Items from a dataset
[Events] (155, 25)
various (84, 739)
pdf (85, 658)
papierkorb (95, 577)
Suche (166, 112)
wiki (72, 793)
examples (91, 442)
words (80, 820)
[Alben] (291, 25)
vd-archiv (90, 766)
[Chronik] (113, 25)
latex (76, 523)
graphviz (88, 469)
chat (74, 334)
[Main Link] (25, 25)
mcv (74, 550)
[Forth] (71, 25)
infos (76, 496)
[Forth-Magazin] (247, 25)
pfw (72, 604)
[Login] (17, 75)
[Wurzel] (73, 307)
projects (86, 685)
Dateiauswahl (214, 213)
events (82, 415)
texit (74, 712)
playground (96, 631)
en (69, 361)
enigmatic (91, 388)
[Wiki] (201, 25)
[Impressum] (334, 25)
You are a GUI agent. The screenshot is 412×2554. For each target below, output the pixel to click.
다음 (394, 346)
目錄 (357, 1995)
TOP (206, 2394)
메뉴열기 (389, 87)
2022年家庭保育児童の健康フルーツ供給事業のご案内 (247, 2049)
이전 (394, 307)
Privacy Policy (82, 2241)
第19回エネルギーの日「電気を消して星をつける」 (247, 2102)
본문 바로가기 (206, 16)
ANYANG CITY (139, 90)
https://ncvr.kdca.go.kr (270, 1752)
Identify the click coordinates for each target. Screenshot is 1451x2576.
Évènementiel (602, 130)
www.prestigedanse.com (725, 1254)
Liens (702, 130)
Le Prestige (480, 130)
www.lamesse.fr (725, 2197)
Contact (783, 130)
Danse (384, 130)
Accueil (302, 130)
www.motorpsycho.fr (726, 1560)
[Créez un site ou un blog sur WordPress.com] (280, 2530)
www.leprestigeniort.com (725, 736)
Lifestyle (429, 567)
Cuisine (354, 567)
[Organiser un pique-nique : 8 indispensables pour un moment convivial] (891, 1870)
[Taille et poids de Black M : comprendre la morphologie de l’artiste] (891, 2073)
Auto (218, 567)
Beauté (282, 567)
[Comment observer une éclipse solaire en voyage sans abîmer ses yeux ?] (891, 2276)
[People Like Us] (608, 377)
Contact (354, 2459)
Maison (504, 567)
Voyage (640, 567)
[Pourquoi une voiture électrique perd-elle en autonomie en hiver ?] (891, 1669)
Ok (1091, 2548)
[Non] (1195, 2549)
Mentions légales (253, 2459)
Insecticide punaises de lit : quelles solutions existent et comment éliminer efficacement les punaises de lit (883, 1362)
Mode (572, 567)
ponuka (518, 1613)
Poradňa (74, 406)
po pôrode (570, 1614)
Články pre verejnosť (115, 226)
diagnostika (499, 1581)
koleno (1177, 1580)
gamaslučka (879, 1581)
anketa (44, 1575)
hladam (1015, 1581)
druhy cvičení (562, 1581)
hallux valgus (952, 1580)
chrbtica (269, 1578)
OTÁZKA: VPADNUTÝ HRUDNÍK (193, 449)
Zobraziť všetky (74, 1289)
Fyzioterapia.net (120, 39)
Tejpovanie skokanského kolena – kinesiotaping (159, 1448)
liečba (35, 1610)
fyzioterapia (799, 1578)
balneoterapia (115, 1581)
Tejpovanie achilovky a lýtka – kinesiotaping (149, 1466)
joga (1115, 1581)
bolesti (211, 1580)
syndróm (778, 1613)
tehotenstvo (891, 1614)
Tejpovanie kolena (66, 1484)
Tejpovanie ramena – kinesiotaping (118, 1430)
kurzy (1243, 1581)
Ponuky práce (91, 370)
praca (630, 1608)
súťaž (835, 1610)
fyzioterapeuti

◆ **WHAT IS BEING ASKED**:
Proceeding from the line containing "[Alben] (291, 25)" through the line containing "Insecticide punaises de", transcribe the lines above exactly, both end lines included.

◆ **WRITTEN RESPONSE**:
[Alben] (291, 25)
vd-archiv (90, 766)
[Chronik] (113, 25)
latex (76, 523)
graphviz (88, 469)
chat (74, 334)
[Main Link] (25, 25)
mcv (74, 550)
[Forth] (71, 25)
infos (76, 496)
[Forth-Magazin] (247, 25)
pfw (72, 604)
[Login] (17, 75)
[Wurzel] (73, 307)
projects (86, 685)
Dateiauswahl (214, 213)
events (82, 415)
texit (74, 712)
playground (96, 631)
en (69, 361)
enigmatic (91, 388)
[Wiki] (201, 25)
[Impressum] (334, 25)
You are a GUI agent. The screenshot is 412×2554. For each target below, output the pixel to click.
다음 (394, 346)
目錄 (357, 1995)
TOP (206, 2394)
메뉴열기 (389, 87)
2022年家庭保育児童の健康フルーツ供給事業のご案内 (247, 2049)
이전 (394, 307)
Privacy Policy (82, 2241)
第19回エネルギーの日「電気を消して星をつける」 (247, 2102)
본문 바로가기 (206, 16)
ANYANG CITY (139, 90)
https://ncvr.kdca.go.kr (270, 1752)
Identify the click coordinates for each target. Screenshot is 1451x2576.
Évènementiel (602, 130)
www.prestigedanse.com (725, 1254)
Liens (702, 130)
Le Prestige (480, 130)
www.lamesse.fr (725, 2197)
Contact (783, 130)
Danse (384, 130)
Accueil (302, 130)
www.motorpsycho.fr (726, 1560)
[Créez un site ou un blog sur WordPress.com] (280, 2530)
www.leprestigeniort.com (725, 736)
Lifestyle (429, 567)
Cuisine (354, 567)
[Organiser un pique-nique : 8 indispensables pour un moment convivial] (891, 1870)
[Taille et poids de Black M : comprendre la morphologie de l’artiste] (891, 2073)
Auto (218, 567)
Beauté (282, 567)
[Comment observer une éclipse solaire en voyage sans abîmer ses yeux ?] (891, 2276)
[People Like Us] (608, 377)
Contact (354, 2459)
Maison (504, 567)
Voyage (640, 567)
[Pourquoi une voiture électrique perd-elle en autonomie en hiver ?] (891, 1669)
Ok (1091, 2548)
[Non] (1195, 2549)
Mentions légales (253, 2459)
Insecticide punaises de lit : quelles solutions existent et comment éliminer efficacement les punaises de lit (883, 1362)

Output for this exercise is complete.